Reference	Age/sex	Kidney	Clinical features	Treatment	Dialysis	Outcome
[3]	51/female	Native	Watery diarrhoea, confusion	Vancomycin	No	Recovery
[4]	46/female	Native	Bloody diarrhoea, vomiting	Metronidazole, plasmapheresis	Yes	Recovery
[5]	62/female	Native	Watery diarrhoea	Metronidazole, plasmapheresis, steroids	Yes	Recovery
[6]	73/female	Native	Watery diarrhoea, respiratory distress, chills, anuria	Metronidazole, steroids	Yes	Recovery
[7]	29/female	Transplant	Diarrhoea, decreased urine output	Vancomycin	Yes	Complete recovery
[7]	52/female	Transplant	Fever, diarrhoea, nausea, vomiting	Metronidazole, plasmapheresis	Yes	Allograft failure and transplant nephrectomy
[7]	63/female	Native	Bloody diarrhoea, fever, confusion	Metronidazole, vancomycin, plasmapheresis	Yes	Partial recovery
Current case	46/male	Native	Watery diarrhoea, anuria	Plasmapheresis, metronidazole, vancomycin and eculizumab	Yes	Recovery

Various treatments have been used in the reported cases of C. difficile-associated aHUS including antibiotics, steroids, and plasma exchange with generally favourable outcomes in all but one patient who developed allograft failure and required graft nephrectomy [7]. There have been no documented recurrences of C. difficile-associated aHUS.

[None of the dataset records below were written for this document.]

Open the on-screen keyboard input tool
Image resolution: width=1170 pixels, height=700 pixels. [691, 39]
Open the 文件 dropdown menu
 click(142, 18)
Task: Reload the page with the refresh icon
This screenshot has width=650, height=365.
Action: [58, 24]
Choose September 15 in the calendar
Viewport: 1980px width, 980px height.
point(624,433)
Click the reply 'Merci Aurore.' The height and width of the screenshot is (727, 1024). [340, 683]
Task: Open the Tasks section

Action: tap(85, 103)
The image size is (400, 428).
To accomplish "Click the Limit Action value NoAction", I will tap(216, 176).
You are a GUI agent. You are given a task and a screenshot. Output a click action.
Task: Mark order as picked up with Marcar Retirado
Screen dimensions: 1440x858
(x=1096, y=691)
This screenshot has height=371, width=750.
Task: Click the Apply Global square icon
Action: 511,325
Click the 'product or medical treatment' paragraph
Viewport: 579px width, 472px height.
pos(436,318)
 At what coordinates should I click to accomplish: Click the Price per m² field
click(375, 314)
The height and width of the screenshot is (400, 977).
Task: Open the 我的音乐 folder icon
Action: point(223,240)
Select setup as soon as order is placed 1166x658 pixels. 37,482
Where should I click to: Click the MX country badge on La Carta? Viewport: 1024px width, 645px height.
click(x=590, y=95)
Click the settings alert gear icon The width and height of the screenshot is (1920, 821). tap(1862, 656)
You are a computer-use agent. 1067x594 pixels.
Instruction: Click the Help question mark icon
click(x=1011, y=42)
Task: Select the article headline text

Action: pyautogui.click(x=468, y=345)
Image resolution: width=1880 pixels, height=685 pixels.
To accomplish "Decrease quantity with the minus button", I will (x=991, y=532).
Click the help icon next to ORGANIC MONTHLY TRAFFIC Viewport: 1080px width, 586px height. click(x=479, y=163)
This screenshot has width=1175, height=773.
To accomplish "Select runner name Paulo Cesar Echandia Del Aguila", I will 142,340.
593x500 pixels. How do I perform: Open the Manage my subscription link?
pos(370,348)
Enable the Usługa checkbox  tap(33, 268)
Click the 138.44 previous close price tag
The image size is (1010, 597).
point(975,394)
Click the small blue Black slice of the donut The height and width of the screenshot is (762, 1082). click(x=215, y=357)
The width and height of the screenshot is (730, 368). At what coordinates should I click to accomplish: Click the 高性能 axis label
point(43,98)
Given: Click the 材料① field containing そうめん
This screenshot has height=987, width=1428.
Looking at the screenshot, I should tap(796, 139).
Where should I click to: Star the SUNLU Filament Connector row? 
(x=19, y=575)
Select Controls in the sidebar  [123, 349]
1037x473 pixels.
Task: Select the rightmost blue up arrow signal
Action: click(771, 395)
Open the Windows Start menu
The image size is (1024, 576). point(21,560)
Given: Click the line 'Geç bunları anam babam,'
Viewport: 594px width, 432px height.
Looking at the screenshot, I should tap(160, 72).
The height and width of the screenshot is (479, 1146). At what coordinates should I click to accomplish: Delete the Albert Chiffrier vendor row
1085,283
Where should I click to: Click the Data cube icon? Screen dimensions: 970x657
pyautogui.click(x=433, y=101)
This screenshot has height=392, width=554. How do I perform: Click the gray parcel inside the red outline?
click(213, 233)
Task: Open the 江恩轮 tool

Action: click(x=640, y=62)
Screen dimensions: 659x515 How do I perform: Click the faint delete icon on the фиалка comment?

Terminal complement inhibitors have emerged as an effective therapy for aHUS. Eculizumab has been shown to control haemolysis and lead to improvements in renal function [9]. This is the first reported case of C. difficile-associated aHUS to be treated with eculizumab in addition to conventional therapies. The patient responded favourably with resolution of haemolysis, normalisation of haemoglobin and platelets, and an improvement in renal function. There has been no recurrence of disease two years after ceasing eculizumab. Eculizumab may be an effective agent for achieving resolution of haemolysis and stabilising renal function in patients with C. difficile-associated aHUS.